> RECORDS PROVIDED
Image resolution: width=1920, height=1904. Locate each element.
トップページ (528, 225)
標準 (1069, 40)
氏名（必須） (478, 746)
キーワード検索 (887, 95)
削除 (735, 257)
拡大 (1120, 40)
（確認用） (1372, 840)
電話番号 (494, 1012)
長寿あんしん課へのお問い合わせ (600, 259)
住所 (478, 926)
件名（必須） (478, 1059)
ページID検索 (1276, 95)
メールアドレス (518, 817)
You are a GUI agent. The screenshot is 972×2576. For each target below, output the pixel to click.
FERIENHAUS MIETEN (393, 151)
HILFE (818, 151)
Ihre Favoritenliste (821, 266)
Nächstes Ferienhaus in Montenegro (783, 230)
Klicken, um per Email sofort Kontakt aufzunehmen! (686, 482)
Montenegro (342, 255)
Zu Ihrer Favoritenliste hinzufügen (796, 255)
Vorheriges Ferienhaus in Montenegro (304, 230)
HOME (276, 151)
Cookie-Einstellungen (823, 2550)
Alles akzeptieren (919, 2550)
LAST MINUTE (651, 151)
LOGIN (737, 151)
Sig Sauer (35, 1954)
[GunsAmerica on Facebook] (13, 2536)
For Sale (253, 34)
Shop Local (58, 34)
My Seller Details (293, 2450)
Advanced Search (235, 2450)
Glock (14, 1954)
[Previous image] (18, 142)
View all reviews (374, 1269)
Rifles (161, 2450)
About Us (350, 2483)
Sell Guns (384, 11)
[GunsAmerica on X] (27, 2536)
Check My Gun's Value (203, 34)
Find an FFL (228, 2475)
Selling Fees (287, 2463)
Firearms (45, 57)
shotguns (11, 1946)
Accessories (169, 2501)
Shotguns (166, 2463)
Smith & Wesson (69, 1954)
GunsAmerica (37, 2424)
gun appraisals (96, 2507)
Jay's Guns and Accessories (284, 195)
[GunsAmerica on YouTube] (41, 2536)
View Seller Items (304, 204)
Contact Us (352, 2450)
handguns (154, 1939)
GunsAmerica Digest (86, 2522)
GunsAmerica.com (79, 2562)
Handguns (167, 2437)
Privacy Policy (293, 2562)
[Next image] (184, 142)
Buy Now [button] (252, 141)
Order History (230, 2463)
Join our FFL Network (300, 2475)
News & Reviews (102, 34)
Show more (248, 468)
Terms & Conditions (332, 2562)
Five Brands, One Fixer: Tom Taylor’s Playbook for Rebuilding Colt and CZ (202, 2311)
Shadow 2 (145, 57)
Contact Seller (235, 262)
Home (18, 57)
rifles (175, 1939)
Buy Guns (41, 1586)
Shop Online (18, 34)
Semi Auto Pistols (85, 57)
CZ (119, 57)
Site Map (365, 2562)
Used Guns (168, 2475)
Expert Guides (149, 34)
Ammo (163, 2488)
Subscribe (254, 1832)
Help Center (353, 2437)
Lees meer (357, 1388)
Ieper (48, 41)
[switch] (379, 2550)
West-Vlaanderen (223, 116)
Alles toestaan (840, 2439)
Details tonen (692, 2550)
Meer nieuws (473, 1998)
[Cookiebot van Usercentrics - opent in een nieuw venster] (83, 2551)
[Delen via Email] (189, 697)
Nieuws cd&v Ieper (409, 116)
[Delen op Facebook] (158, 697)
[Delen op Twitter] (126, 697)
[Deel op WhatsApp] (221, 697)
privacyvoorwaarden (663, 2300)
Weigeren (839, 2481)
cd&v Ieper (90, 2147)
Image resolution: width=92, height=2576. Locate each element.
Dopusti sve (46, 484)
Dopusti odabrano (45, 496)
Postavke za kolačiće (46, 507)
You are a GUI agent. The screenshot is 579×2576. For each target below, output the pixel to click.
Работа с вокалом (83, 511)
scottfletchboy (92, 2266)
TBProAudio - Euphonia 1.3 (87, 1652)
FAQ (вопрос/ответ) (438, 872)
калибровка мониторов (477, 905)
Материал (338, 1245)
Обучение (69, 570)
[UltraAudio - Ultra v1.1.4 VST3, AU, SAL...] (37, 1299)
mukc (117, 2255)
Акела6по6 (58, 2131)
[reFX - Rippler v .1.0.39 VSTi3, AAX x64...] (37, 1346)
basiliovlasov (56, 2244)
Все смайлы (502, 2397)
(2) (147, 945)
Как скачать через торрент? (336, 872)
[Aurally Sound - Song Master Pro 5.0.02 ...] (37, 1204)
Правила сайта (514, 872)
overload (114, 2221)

> DIRECTIONS FOR THIS TASK
From the entries, copy every line in which the string "below" can be found.

> SOLUTION FOR THIS TASK
You are a GUI agent. The screenshot is 972×2576. For each target below, output the pixel to click.
You are a GUI agent. The screenshot is 579×2576. For each target below, output the pixel to click.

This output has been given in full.